==== Records for this task ====

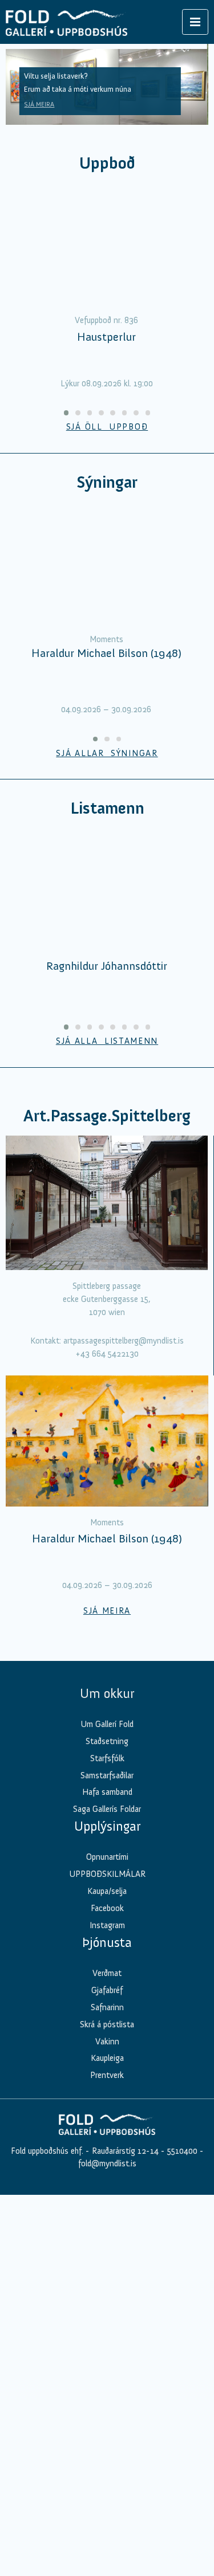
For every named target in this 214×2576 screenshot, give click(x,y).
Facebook (107, 1908)
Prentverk (107, 2075)
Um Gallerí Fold (107, 1724)
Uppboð (107, 163)
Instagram (107, 1925)
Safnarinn (107, 2007)
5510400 (182, 2151)
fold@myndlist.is (107, 2163)
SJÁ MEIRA (39, 104)
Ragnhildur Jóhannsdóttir (106, 966)
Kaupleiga (107, 2058)
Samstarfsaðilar (107, 1775)
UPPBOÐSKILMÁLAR (107, 1874)
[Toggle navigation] (195, 22)
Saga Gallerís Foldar (107, 1809)
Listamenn (107, 808)
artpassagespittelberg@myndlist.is (123, 1341)
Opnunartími (107, 1857)
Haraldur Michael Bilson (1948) (106, 653)
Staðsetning (107, 1741)
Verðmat (107, 1973)
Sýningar (107, 482)
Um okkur (107, 1693)
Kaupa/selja (107, 1891)
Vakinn (107, 2041)
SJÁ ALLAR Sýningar (107, 753)
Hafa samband (107, 1792)
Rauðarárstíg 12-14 (124, 2151)
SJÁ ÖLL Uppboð (107, 427)
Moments (106, 639)
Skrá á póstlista (107, 2024)
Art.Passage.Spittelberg (107, 1116)
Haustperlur (106, 337)
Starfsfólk (107, 1758)
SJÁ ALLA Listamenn (107, 1041)
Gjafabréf (107, 1990)
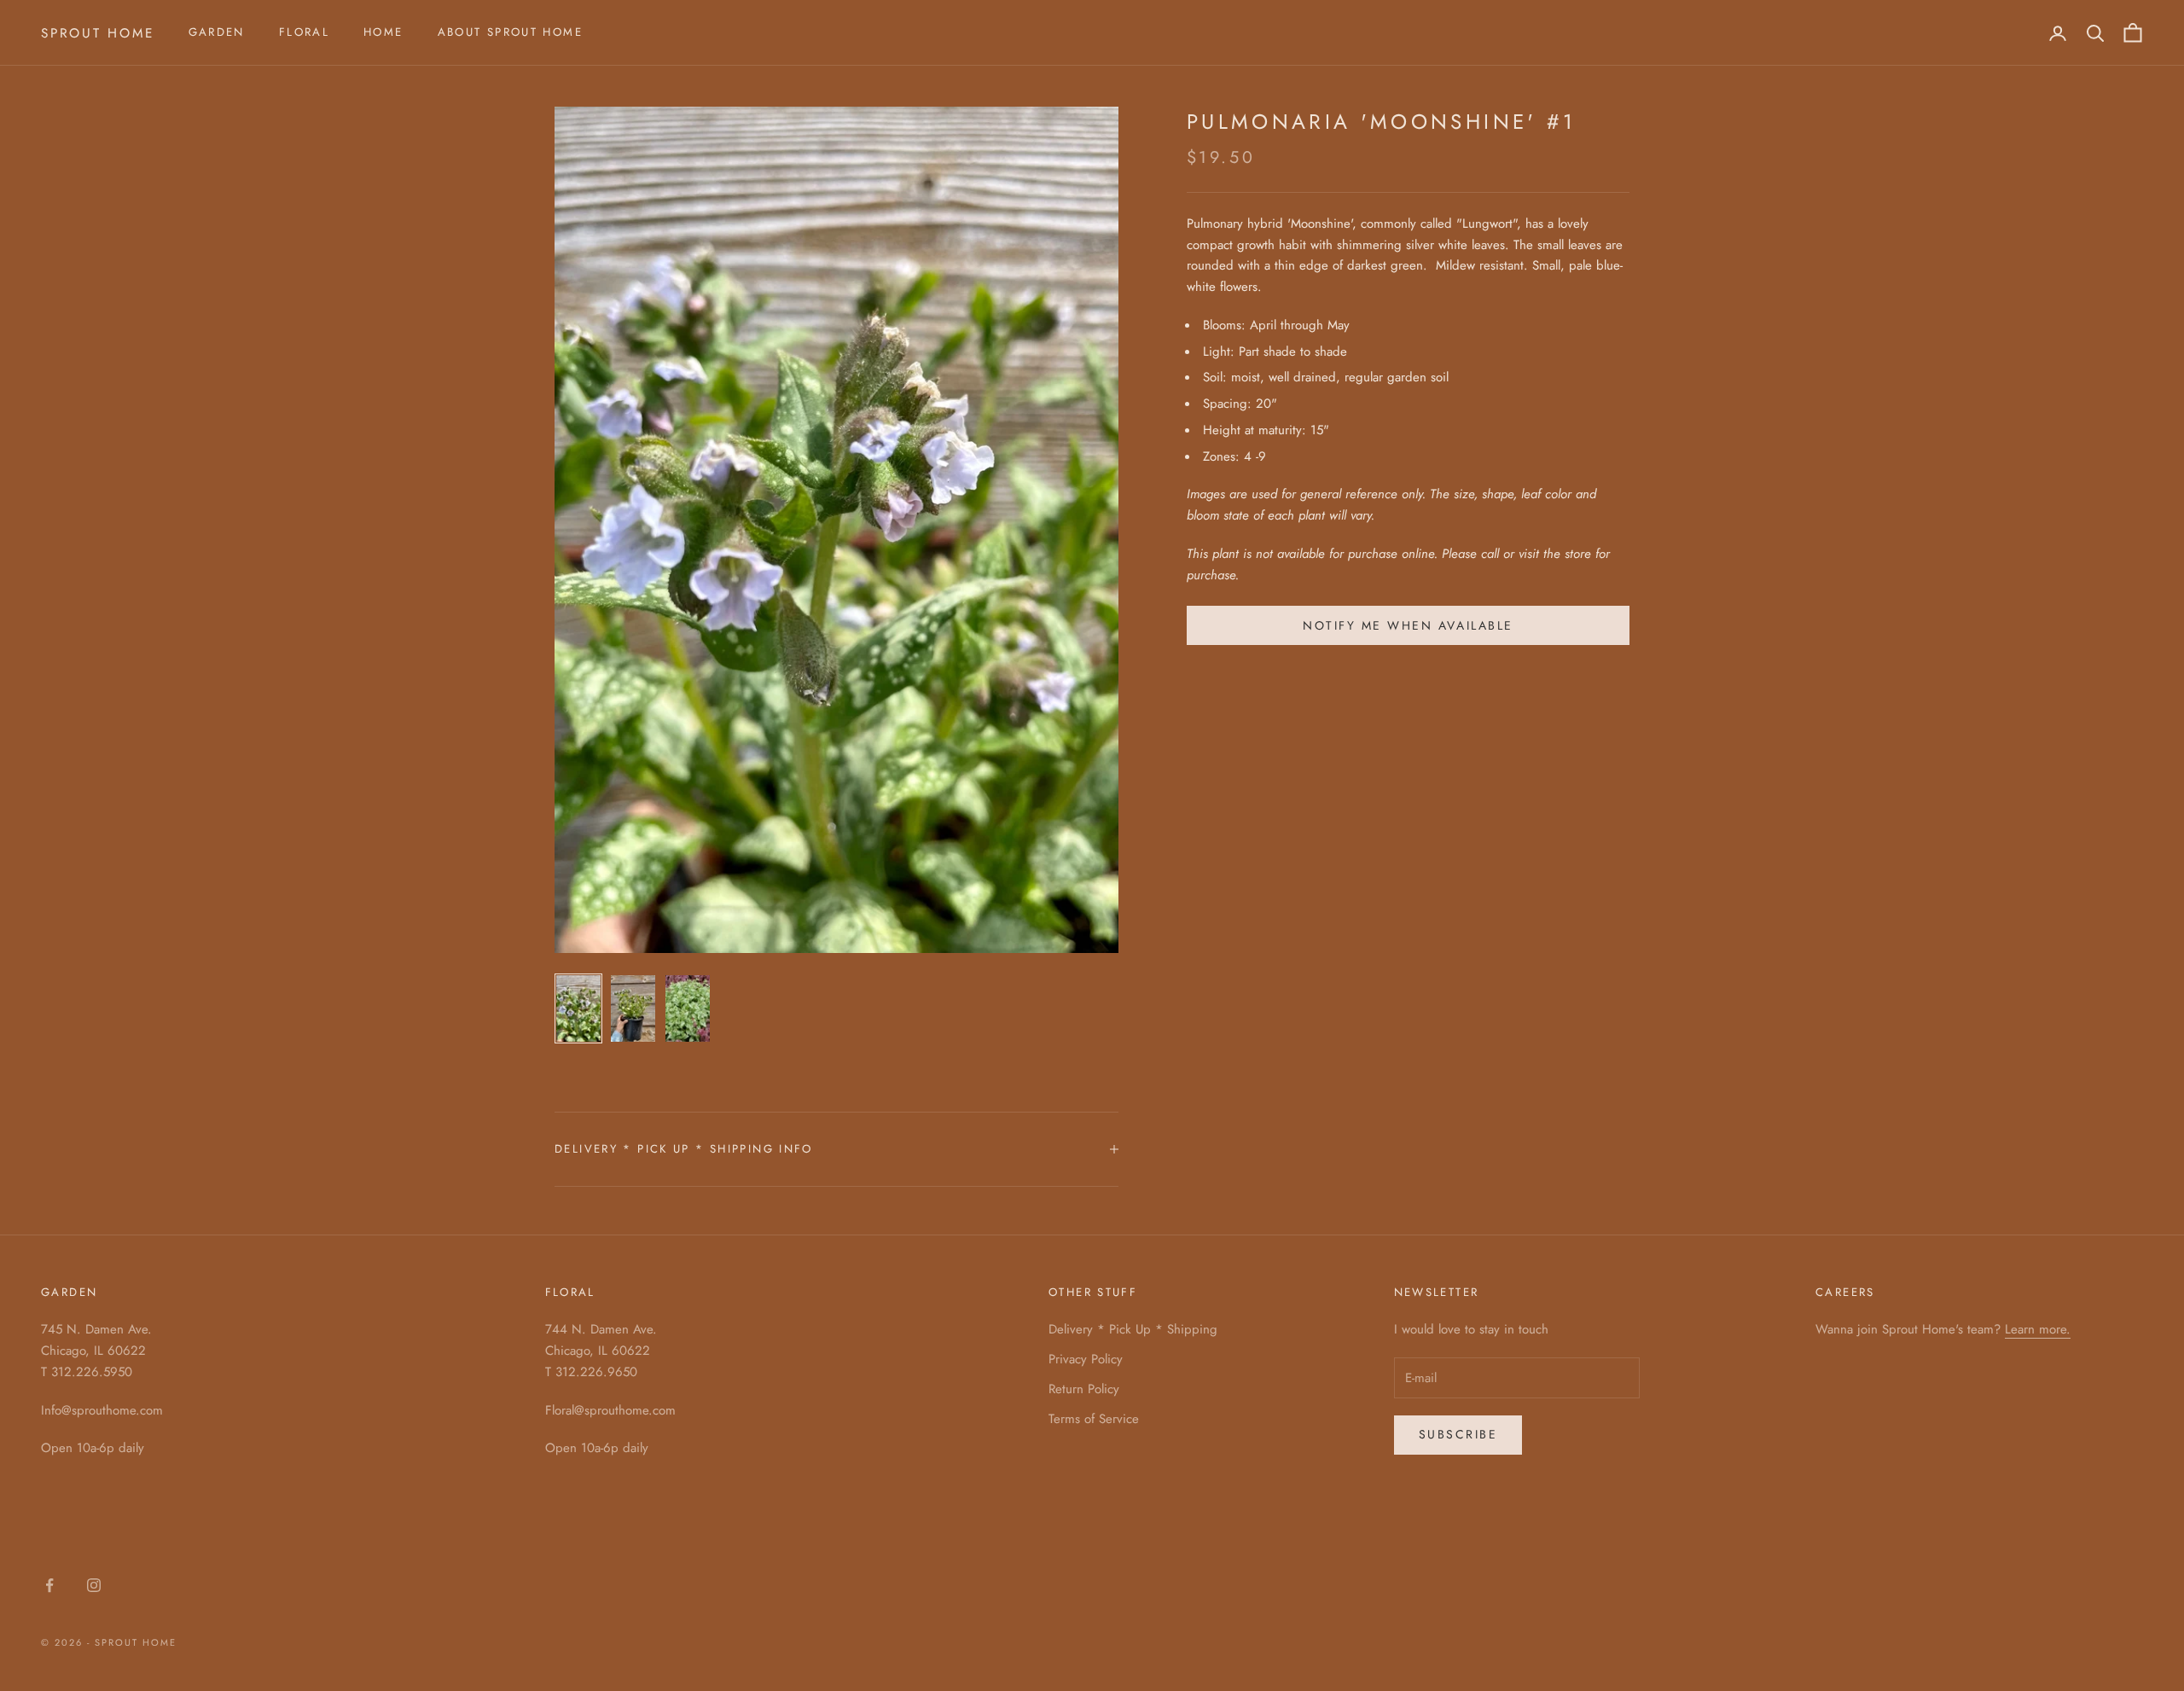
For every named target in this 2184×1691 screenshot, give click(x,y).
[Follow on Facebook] (49, 1585)
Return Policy (1083, 1389)
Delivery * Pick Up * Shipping (1132, 1329)
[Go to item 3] (688, 1008)
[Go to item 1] (578, 1008)
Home (383, 32)
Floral (304, 32)
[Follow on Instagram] (93, 1585)
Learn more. (2038, 1329)
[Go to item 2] (633, 1008)
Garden (217, 32)
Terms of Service (1093, 1418)
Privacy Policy (1085, 1359)
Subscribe (1458, 1434)
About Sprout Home (510, 32)
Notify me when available (1408, 625)
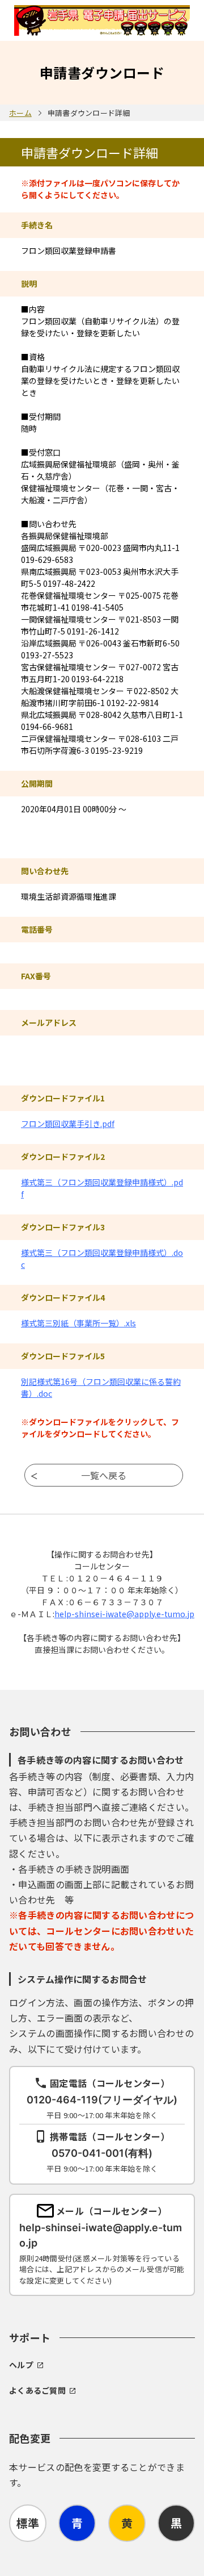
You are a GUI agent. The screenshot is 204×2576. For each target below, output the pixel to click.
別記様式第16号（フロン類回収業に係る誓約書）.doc (101, 1387)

====

■ Task item
In the listing above, find the line with "Skrá á póstlista (107, 2024)" and the line with "Notify me when available (1408, 625)". Set down both and every line between them, minus the pictures.

■ Response
Skrá á póstlista (107, 2024)
Art.Passage.Spittelberg (107, 1116)
Haustperlur (106, 337)
Starfsfólk (107, 1758)
SJÁ ALLA Listamenn (107, 1041)
Gjafabréf (107, 1990)
For every named target in this 2184×1691 screenshot, give click(x,y).
[Follow on Facebook] (49, 1585)
Return Policy (1083, 1389)
Delivery * Pick Up * Shipping (1132, 1329)
[Go to item 3] (688, 1008)
[Go to item 1] (578, 1008)
Home (383, 32)
Floral (304, 32)
[Follow on Instagram] (93, 1585)
Learn more. (2038, 1329)
[Go to item 2] (633, 1008)
Garden (217, 32)
Terms of Service (1093, 1418)
Privacy Policy (1085, 1359)
Subscribe (1458, 1434)
About Sprout Home (510, 32)
Notify me when available (1408, 625)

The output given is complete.